Problem to solve: Look through the data below for the line with "At what coordinates" and the line with "Viewport: 800px width, 601px height.", then transcribe exactly from the first through the second, leaving out all pictures.

(Saved data entries)
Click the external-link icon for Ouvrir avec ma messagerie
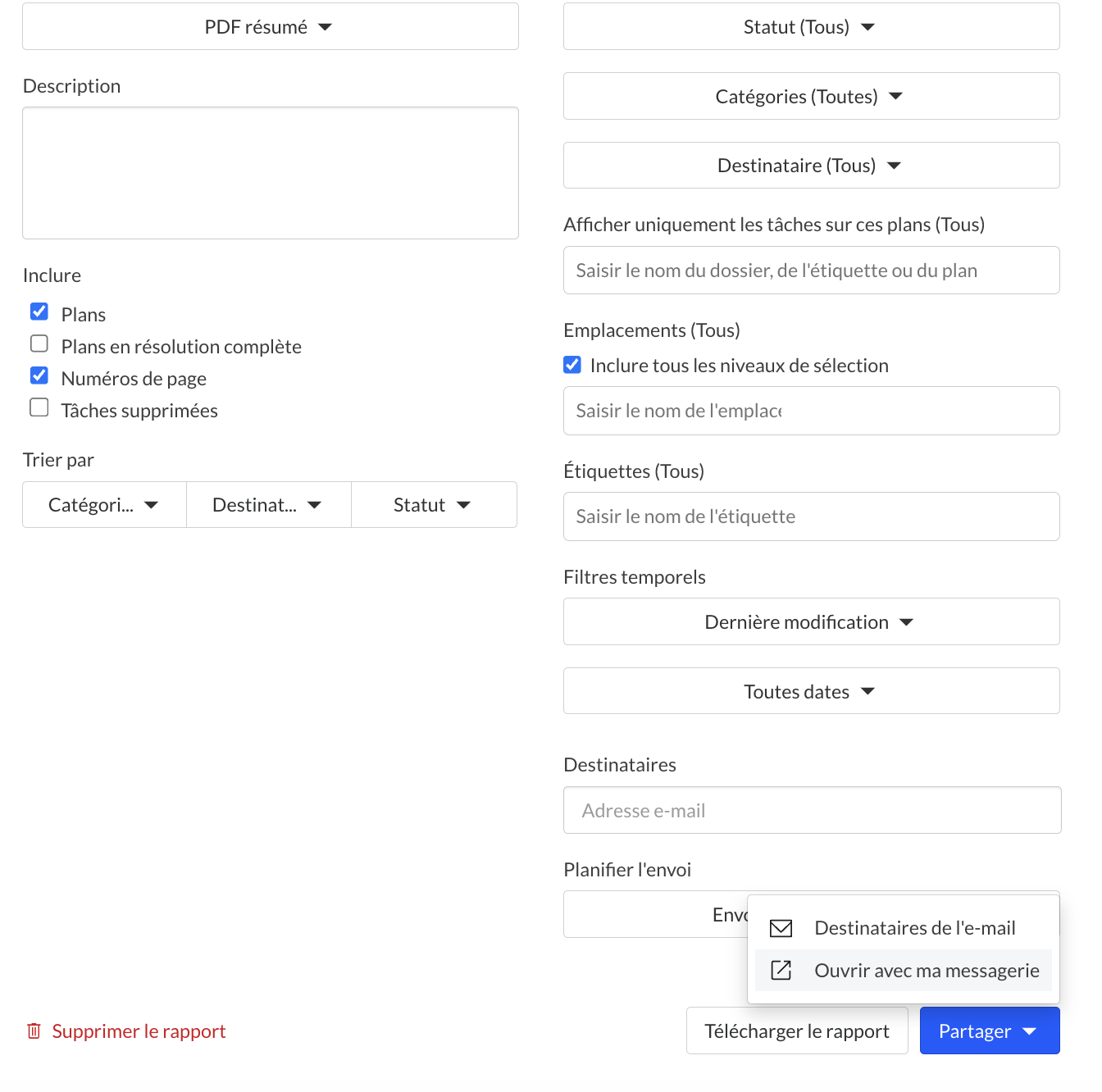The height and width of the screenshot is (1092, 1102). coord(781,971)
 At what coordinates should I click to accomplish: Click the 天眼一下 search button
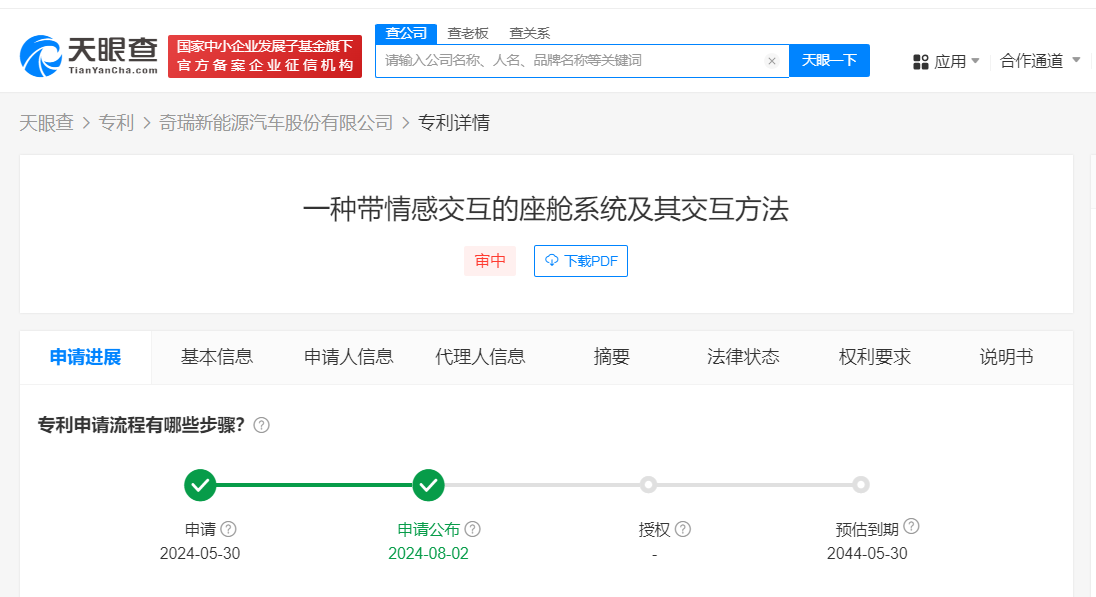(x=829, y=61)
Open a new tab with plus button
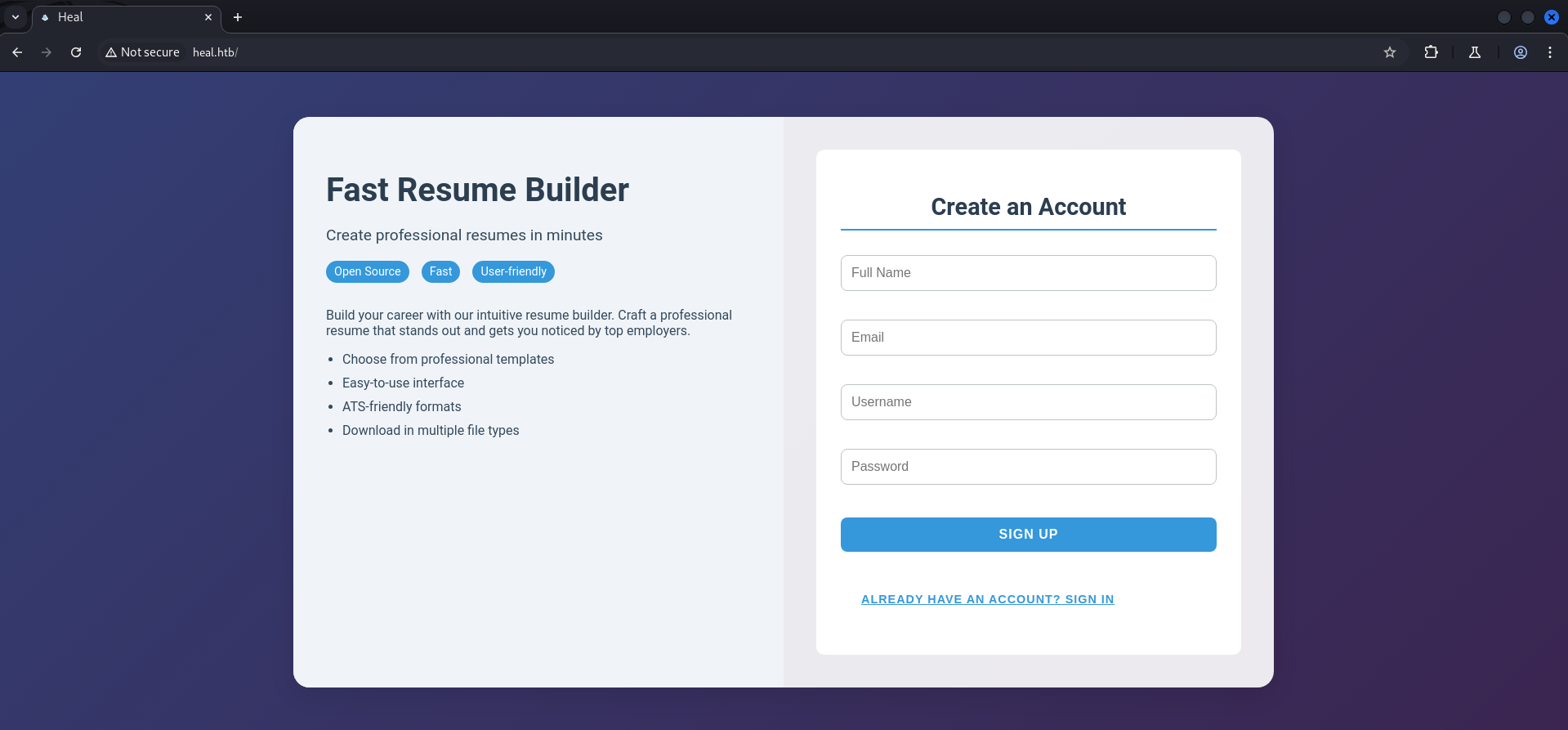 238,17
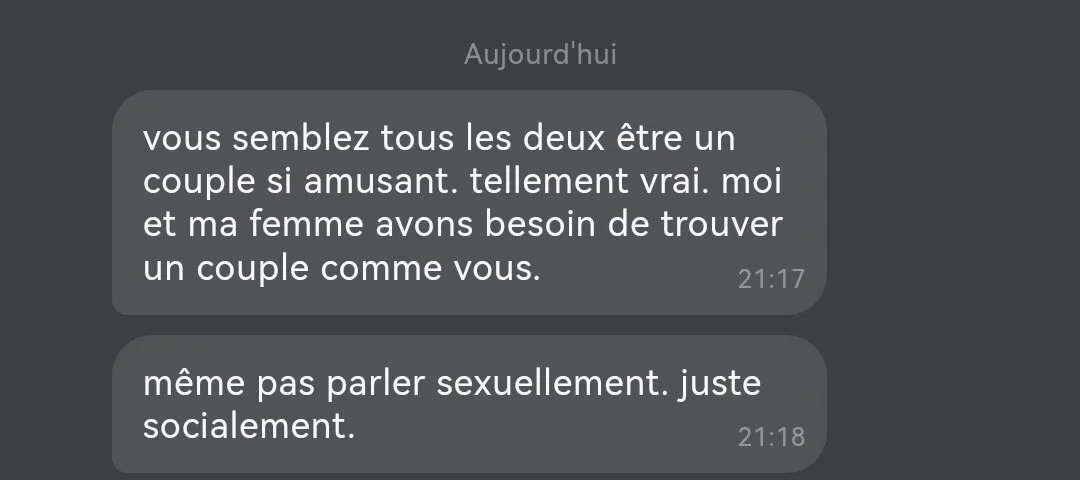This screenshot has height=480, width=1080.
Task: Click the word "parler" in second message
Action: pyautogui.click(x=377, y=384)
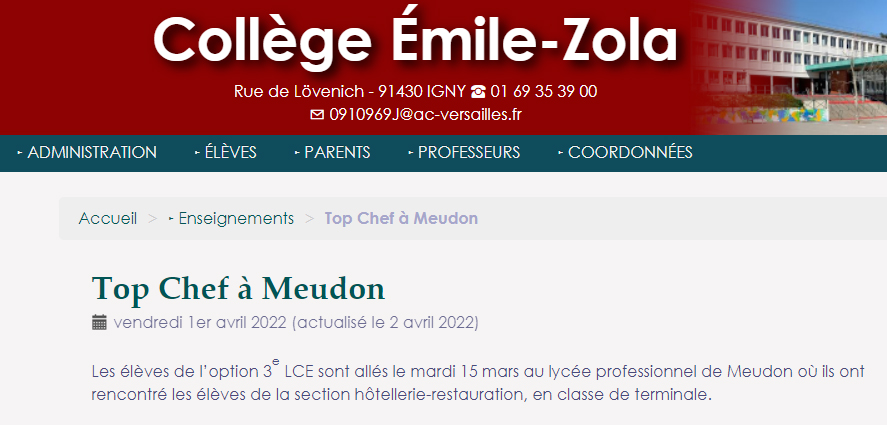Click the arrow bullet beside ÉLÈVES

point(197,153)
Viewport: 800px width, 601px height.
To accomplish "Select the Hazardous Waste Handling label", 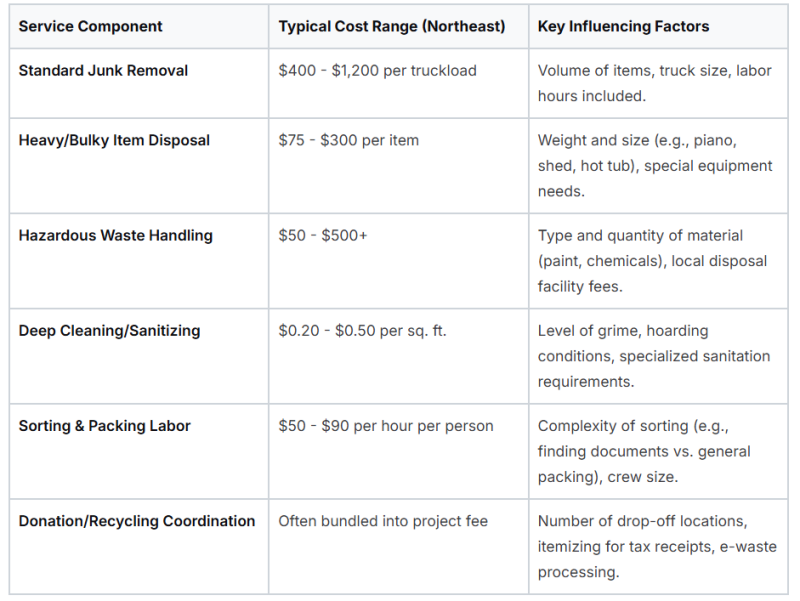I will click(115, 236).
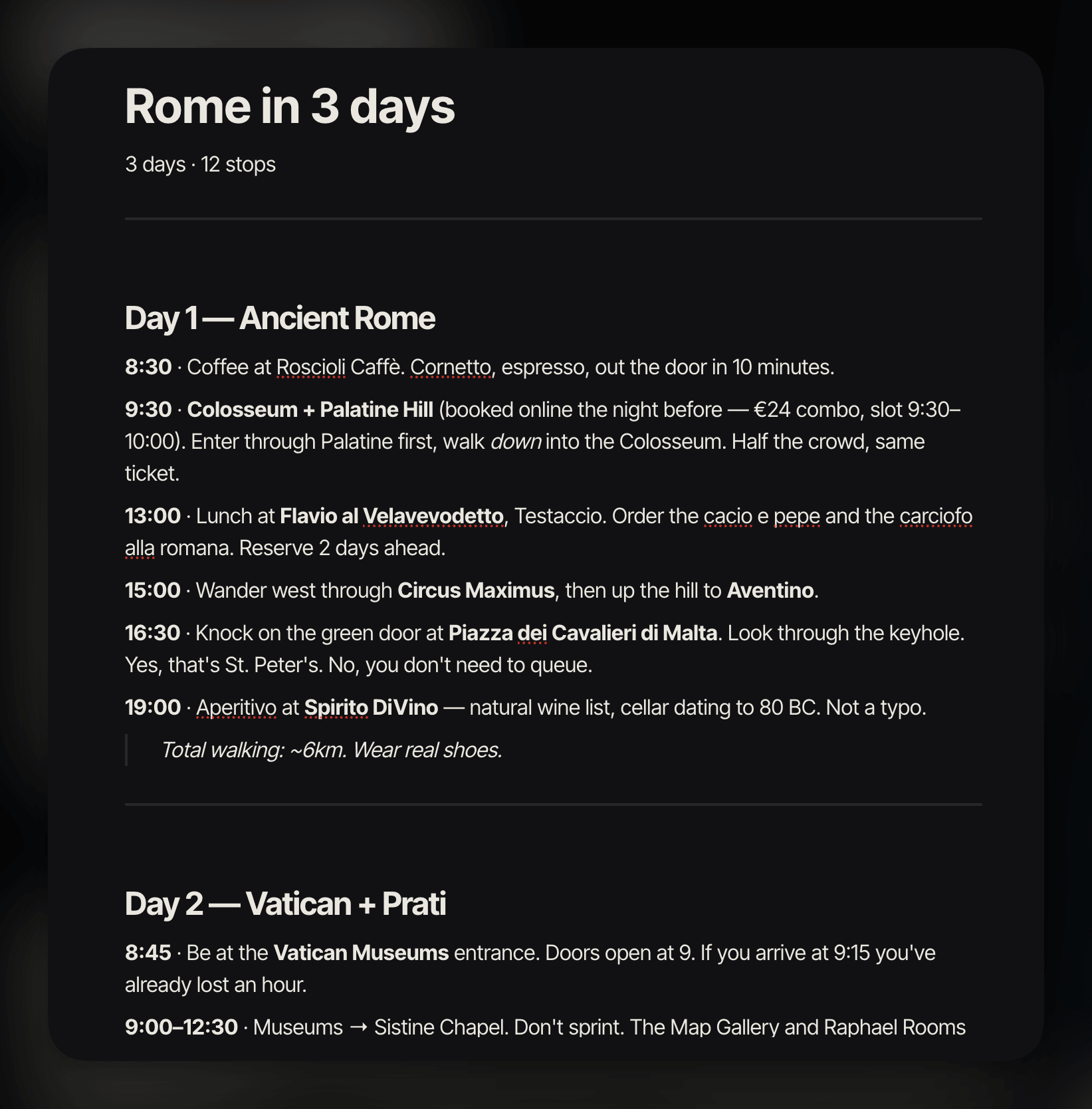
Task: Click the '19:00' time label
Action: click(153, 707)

Result of the exercise:
 At what coordinates should I click to accomplish: Click the 天眼一下 search button
(x=829, y=61)
Open a new tab with plus button
 238,17
This screenshot has height=480, width=1080.
Task: Click the word "parler" in second message
Action: pyautogui.click(x=377, y=384)
Click the arrow bullet beside ÉLÈVES

point(197,153)
Viewport: 800px width, 601px height.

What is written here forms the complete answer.